- [GIVEN EXERCISE]: Copy out the part of the Rakkh Resort text below that opens with the words containing "There’s no denying" and closes with "nature and yourself.", renaming "Dharamshala" to "Kangra".

- [DOCUMENT EXTRACT]:
**********

There’s no denying the rush of our daily lives today. Amidst the everyday hustle, it’s difficult to find moments of peace. Ironically, this creates yet another rush, one that makes us scamper to far off places. So, finding and booking a holiday that’s quiet, private, luxurious, and in the lap of nature, so you can unwind and recharge, is imperative. An hour’s drive from popular destination, Dharamshala, Rakkh Resort checks all the boxes. Offering a 360° view of the Dhauladhar mountain range, it is ideal for connecting with nature and yourself.
Opened with the thought of aiding the economy and employment of the Rakh village, the resort is made in harmony with nature. Instead of being built on razed ground, the surrounding natural landscape has been incorporated within it. This, accompanied by the local themes in decor, design, and dining, makes Rakkh a resort that amplifies its environment, not takes away from it.

**********

- [GIVEN RECORDS]:
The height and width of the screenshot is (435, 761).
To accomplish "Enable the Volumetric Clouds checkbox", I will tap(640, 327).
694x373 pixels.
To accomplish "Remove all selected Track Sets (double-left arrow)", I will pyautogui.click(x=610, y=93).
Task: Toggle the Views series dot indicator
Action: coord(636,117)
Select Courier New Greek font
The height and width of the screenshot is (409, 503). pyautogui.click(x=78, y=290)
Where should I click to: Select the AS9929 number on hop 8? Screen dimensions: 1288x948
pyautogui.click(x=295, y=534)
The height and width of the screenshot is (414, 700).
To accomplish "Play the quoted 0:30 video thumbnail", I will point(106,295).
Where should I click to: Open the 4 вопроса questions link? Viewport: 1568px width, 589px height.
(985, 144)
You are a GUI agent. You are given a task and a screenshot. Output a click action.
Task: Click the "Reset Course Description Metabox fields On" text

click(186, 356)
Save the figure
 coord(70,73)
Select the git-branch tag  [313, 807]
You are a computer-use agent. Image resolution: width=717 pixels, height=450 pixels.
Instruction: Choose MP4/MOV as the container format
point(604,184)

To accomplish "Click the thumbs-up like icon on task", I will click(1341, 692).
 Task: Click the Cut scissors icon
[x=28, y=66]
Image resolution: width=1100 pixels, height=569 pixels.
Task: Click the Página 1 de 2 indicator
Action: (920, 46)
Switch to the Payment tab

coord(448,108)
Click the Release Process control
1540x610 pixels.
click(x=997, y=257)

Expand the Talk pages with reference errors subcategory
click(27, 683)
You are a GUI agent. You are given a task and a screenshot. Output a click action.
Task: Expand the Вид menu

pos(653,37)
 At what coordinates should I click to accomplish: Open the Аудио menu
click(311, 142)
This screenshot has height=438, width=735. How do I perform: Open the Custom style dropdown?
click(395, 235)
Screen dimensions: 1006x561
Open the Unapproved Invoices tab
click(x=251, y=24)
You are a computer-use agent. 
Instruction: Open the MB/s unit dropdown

**********

- [PROBLEM SOLUTION]:
There’s no denying the rush of our daily lives today. Amidst the everyday hustle, it’s difficult to find moments of peace. Ironically, this creates yet another rush, one that makes us scamper to far off places. So, finding and booking a holiday that’s quiet, private, luxurious, and in the lap of nature, so you can unwind and recharge, is imperative. An hour’s drive from popular destination, Kangra, Rakkh Resort checks all the boxes. Offering a 360° view of the Dhauladhar mountain range, it is ideal for connecting with nature and yourself.